Task prompt — Please retype the lines of the listing below word for word, starting at the line that contains "圖片 (754, 604)" and ending at the line that contains "お問い合わせ (958, 2445)", with both of those lines included.

-----

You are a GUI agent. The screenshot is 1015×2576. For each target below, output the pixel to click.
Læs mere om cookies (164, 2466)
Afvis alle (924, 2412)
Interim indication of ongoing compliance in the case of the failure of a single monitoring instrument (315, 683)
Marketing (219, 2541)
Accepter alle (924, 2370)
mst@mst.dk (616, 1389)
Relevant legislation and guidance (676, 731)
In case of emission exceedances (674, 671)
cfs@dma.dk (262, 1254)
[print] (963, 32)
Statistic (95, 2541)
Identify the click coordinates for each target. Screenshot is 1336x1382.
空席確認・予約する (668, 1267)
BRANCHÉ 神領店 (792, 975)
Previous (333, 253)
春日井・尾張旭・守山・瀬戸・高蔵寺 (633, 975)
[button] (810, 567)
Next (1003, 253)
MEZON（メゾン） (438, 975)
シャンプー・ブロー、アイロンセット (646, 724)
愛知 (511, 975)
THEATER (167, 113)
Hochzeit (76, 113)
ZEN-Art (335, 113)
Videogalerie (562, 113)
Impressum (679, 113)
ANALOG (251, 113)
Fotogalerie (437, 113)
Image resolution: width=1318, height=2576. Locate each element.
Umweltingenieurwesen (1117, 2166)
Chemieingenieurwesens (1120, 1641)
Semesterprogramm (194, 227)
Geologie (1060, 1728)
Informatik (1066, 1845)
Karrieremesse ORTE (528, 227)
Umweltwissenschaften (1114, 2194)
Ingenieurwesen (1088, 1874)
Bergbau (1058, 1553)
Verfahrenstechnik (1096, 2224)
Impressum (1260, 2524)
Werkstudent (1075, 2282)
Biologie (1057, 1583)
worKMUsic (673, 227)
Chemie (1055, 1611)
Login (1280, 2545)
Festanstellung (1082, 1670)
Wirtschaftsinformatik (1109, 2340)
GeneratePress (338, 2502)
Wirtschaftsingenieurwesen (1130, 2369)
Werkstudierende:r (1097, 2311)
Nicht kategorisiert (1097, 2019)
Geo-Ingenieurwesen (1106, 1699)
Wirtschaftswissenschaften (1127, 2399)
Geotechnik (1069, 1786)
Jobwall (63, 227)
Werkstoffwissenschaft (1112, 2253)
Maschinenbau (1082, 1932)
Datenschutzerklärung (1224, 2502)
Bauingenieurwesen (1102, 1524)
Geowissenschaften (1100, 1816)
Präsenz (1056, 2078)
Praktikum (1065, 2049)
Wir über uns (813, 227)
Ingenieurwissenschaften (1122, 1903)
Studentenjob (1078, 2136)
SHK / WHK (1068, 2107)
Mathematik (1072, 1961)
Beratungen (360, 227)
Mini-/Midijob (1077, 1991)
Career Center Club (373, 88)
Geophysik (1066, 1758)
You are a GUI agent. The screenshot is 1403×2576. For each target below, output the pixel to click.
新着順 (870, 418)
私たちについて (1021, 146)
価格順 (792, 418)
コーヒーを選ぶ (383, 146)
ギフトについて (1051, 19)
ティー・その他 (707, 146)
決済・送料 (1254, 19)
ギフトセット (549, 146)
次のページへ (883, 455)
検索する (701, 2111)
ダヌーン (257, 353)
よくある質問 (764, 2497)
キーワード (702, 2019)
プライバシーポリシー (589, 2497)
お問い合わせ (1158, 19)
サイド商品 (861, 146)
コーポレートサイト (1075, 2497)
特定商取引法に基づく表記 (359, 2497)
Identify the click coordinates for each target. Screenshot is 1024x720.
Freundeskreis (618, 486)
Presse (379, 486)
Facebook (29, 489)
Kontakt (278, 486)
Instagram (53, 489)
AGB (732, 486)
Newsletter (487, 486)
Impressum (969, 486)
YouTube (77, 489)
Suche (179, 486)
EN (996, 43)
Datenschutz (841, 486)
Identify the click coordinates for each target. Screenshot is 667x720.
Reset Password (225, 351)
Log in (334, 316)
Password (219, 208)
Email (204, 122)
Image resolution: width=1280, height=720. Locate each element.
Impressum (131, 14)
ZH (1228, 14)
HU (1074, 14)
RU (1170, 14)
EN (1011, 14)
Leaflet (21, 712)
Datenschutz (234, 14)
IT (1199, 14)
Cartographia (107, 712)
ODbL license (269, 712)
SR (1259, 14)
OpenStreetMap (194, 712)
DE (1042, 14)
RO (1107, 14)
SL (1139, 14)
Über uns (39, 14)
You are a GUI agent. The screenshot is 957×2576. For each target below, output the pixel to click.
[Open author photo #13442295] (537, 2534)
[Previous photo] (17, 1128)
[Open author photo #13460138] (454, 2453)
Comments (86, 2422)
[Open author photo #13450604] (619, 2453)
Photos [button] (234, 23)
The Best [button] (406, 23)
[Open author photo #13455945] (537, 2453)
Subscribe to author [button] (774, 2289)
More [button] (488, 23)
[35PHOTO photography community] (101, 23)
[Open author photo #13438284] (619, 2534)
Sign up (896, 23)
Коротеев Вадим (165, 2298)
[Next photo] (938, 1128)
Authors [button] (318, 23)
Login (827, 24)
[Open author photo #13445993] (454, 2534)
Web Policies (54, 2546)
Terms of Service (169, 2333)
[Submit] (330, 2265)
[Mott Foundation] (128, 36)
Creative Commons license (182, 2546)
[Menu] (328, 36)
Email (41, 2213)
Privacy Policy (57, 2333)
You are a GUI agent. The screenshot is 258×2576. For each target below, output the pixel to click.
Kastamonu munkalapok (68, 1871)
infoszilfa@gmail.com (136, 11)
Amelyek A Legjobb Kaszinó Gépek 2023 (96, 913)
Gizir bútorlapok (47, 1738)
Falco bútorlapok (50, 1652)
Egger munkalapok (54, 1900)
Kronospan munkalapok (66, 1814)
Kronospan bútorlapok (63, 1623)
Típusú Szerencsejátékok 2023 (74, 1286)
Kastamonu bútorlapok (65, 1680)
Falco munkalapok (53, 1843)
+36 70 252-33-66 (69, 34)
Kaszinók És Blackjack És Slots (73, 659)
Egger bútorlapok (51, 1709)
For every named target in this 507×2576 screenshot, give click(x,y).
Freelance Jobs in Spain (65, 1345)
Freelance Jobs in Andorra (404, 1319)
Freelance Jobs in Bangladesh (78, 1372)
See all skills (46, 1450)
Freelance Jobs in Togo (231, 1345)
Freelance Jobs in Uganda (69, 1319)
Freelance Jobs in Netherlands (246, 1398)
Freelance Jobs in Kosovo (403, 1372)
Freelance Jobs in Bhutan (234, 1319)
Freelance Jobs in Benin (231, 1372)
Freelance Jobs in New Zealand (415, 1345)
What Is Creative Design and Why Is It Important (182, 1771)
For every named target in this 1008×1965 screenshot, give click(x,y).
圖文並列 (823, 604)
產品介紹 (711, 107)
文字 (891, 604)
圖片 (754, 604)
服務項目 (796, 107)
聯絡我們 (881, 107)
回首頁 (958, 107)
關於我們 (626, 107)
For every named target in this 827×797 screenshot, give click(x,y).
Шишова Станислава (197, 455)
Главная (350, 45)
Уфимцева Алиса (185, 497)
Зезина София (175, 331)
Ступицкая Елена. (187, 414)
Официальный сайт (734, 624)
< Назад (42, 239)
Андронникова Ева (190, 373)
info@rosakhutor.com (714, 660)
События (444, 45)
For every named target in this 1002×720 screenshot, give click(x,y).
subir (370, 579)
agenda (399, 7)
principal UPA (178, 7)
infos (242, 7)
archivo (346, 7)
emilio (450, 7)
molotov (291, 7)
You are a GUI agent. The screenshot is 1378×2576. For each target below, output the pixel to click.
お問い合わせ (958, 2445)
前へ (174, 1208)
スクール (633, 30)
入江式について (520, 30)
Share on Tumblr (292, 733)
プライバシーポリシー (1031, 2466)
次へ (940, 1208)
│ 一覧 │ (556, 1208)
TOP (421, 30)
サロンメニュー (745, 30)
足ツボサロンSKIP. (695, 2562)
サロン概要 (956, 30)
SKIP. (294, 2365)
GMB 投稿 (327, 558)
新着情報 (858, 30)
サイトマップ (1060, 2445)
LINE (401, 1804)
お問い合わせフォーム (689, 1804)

-----

Solution to the problem —
圖片 (754, 604)
服務項目 (796, 107)
聯絡我們 (881, 107)
回首頁 (958, 107)
關於我們 (626, 107)
For every named target in this 827×797 screenshot, give click(x,y).
Шишова Станислава (197, 455)
Главная (350, 45)
Уфимцева Алиса (185, 497)
Зезина София (175, 331)
Ступицкая Елена. (187, 414)
Официальный сайт (734, 624)
< Назад (42, 239)
Андронникова Ева (190, 373)
info@rosakhutor.com (714, 660)
События (444, 45)
For every named target in this 1002×720 screenshot, give click(x,y).
subir (370, 579)
agenda (399, 7)
principal UPA (178, 7)
infos (242, 7)
archivo (346, 7)
emilio (450, 7)
molotov (291, 7)
You are a GUI agent. The screenshot is 1378×2576. For each target below, output the pixel to click.
お問い合わせ (958, 2445)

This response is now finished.